Sezon grzewczy w pełni. Pełną parą pracują też kotłownie ogrzewające prywatne posesje. Efekty w postaci różnej barwy dymów są łatwe do zauważenia i wyczucia. Społeczeństwo, uświadamiane przez nagłaśniające temat smogu media, coraz częściej reaguje na podejrzane przypadki. Straż Miejska w Starachowicach potwierdza, że otrzymuje całkiem dużo takich zgłoszeń. Sama także prowadzi kontrole.
Jednak mocny, czy czarny dym nie zawsze świadczy o spalaniu czegoś niewłaściwego.
Gęsty, ciemny dym towarzyszy także zapaleniu się nagromadzonej w kominie sadzy.
Strażnicy sprawdzili także sygnał zgłoszony przez naszą redakcję, a dotyczący jednego z zakładów przemysłowych.

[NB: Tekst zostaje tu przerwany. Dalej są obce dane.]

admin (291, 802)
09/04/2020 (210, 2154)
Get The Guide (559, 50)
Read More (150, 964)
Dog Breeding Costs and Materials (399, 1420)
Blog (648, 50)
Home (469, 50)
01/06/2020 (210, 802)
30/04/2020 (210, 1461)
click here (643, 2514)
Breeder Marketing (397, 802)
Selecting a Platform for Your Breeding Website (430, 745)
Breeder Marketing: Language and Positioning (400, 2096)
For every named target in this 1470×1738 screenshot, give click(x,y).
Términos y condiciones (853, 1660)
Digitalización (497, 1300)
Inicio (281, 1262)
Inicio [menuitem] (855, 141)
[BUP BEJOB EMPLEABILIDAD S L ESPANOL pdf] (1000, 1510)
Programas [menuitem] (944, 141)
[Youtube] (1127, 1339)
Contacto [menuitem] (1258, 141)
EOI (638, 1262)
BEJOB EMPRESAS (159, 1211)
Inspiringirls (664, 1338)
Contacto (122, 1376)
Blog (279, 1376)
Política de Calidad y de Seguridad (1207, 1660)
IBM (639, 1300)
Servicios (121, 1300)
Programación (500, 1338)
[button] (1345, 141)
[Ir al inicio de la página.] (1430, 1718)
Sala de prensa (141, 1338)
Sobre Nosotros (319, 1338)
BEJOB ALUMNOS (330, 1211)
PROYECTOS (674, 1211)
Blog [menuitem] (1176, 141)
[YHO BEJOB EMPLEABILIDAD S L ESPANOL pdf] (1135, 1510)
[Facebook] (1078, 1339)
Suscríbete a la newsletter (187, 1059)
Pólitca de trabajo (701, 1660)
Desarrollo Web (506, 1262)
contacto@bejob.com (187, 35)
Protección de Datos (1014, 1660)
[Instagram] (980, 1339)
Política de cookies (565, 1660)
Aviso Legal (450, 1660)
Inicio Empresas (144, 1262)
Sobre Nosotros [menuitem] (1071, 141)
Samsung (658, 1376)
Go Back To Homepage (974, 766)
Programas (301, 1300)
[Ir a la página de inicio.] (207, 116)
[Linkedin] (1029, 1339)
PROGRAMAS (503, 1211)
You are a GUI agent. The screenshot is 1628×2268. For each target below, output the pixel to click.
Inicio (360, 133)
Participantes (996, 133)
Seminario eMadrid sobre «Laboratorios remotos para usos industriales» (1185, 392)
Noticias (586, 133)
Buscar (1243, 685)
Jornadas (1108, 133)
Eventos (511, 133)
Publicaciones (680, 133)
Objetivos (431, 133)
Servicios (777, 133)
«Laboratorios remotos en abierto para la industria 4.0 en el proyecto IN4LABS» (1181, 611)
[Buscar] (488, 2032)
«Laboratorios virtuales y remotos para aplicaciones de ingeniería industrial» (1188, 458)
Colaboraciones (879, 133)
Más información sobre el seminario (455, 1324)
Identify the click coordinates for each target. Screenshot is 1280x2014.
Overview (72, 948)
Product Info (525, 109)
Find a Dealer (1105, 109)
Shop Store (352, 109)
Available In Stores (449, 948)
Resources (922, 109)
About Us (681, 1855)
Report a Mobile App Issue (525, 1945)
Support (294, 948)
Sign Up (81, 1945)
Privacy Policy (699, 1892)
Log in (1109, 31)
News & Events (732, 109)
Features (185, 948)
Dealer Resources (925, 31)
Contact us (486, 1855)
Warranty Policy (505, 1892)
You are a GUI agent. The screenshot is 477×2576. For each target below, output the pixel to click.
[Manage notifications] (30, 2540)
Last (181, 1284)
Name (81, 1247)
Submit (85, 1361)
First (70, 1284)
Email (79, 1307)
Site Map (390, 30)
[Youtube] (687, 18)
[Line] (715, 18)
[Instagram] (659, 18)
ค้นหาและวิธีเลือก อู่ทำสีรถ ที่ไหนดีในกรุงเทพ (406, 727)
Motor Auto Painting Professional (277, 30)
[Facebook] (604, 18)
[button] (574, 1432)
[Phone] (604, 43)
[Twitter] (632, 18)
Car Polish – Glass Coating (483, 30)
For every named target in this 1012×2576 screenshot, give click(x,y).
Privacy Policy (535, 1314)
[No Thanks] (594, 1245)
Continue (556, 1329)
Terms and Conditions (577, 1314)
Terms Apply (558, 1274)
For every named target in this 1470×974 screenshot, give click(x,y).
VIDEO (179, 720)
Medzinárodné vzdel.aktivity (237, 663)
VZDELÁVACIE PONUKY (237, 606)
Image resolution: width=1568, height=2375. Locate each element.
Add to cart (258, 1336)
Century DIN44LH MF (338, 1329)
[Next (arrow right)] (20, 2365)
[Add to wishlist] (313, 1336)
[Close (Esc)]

Z bardzo ciekawą propozycją wyszła Straż Miejska w Kielcach. Jej funkcjonariusze uczą mieszkańców prawidłowego rozpalania w piecach. Strażnicy wożą ze sobą dwa piece typu „koza” i udowadniają, że da się rozniecić ogień bez gryzącego dymu. Pokazy są organizowane w niedziele w pobliżu kościołów zaraz po mszach.